## Exercise aim
From the data below, set down exactly the lines between the one holding "1020x459 pixels." and the one holding "At what coordinates", inclusive, and no others.

## Source records
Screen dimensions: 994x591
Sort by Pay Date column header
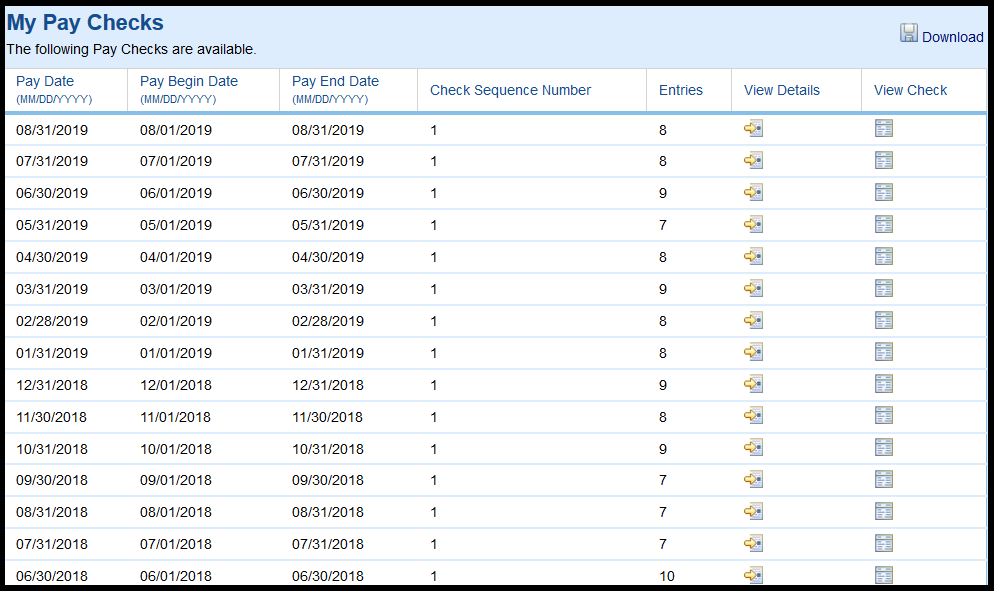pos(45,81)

* * *

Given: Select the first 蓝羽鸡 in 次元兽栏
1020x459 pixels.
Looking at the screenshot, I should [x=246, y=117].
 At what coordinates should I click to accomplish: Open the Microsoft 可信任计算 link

## Expected answer
1020x459 pixels.
Looking at the screenshot, I should [x=246, y=117].
 At what coordinates should I click to accomplish: Open the Microsoft 可信任计算 link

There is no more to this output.